Marrying into Student Loan Debt

How the Student Loan Crisis is Affecting Families

When I graduated with my Master’s Degree, I was so excited to have no debt. That’s right, none. I was one of the lucky few who had earned a full scholarship for both my undergraduate and graduate studies. I met my husband in college. I knew he was a hard worker and money conscious. However, he still had loans – especially after his professional degree (with a 6.8% government interest rate). College can be expensive. You may still accumulate debt even when you go to State Colleges, work while in school, and try to live a simple life style.

This creates a problems for families today. People with debt may delay marriage, but what happens when they do marry? Financial arguments can hurt marriages, so how do you avoid them or communicate in a way that does not cause big blow-ups?

Communicate Before Hand

Discuss the amount of debt your partner has and the life style choices that are needed to live a financially healthy life style. Having a very small wedding, delaying buying a home, postponing having children and maybe even limiting the number of children you have – those are all issues that need to be addressed before marriage based on your current financial outlook. Those conversations should occur before any marriage, but it is extremely important to understand how student loans will really have an impact on your family’s future in all aspects.

Be Honest With Yourself

Your partner may have no problem with not buying a home or only having one child because of the cost; yet that may not be something that you want. Being on the same page is important or else there will be arguments and blaming when we feel unhappy. You need to have a deep self-reflection and decide if these lifestyle choices are something you can truly be happy with.

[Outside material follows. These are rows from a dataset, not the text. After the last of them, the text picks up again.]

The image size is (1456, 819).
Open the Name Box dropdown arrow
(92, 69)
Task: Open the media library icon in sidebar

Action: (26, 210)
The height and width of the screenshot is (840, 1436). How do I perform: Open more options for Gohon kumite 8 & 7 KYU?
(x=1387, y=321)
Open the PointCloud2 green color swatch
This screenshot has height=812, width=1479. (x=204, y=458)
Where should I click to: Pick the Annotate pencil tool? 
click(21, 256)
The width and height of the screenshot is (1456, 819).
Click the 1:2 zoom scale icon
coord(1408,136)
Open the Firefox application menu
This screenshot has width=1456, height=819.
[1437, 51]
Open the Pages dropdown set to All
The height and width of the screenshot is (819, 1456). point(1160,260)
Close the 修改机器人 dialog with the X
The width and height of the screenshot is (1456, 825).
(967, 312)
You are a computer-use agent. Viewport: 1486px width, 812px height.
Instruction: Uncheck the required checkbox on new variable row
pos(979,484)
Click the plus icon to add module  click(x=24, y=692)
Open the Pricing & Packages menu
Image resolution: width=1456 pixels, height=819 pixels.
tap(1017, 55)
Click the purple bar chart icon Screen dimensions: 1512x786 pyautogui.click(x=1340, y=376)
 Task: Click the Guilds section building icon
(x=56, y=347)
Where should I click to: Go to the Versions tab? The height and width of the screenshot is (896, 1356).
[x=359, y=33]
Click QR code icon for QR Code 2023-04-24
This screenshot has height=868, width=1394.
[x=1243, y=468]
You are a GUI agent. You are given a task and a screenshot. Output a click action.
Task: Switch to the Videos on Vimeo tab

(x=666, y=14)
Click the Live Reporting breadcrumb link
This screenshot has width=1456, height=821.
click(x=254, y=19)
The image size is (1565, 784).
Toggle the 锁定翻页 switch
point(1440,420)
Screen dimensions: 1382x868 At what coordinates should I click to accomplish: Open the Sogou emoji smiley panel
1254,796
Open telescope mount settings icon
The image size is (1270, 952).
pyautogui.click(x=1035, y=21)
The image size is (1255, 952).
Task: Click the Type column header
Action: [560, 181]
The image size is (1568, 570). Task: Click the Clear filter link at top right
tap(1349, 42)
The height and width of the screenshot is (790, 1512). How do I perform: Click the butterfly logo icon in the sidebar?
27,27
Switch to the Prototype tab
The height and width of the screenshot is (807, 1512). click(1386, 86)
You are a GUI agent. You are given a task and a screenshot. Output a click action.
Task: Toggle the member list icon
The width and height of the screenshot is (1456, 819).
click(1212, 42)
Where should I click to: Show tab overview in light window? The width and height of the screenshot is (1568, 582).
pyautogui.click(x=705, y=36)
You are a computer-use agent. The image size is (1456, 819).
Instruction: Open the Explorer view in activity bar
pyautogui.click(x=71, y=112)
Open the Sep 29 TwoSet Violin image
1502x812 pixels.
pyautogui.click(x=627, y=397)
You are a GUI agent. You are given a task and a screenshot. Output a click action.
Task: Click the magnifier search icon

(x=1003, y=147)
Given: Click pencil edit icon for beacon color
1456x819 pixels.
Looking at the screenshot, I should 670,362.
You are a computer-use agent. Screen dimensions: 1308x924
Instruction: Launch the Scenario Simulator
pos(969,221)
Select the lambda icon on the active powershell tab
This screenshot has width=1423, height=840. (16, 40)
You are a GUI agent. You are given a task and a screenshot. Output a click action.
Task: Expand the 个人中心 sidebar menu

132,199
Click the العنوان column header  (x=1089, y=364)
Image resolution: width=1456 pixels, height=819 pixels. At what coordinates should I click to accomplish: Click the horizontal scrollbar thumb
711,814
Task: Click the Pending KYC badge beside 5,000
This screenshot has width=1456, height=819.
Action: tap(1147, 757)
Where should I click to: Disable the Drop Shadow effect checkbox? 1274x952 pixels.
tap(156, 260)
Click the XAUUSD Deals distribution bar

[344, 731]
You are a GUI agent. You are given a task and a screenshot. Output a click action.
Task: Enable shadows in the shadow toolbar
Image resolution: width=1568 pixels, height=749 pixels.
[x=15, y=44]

You were once the only one in charge of your budget. Now there are two individuals, and one with debt! Make decisions as to how to address the debt. Is your partner the sole person responsible for the loan, or do you both contribute? If only your partner pays on the loan, discuss what budget is necessary for you both to meet your monthly living expenses. You need to discuss what are important items to each of you that need to be included in the budget and make compromises. For example, I have no problem buying generic brand items, yet my husband has a few certain items that enjoys that are name brand. At first I was upset because the items cost more, but after communicating with him we reached an agreement that we would factor certain items into our budget because it was important to him. What you do not want to do is tell your partner that they ‘cannot do this’ or ‘have to do that’. You need to communicate and allow each person to still include items in the budget that make them happy.

Money, especially in this economy, is a major cause of stress. It can be even more stressful when you marry into student loan debt. I honestly believe that it is easier to conquer debt by working together as a couple than doing it alone. Yet, it is only easy if you communicate with your partner and are honest with yourself about what is really important to you in regards to your future.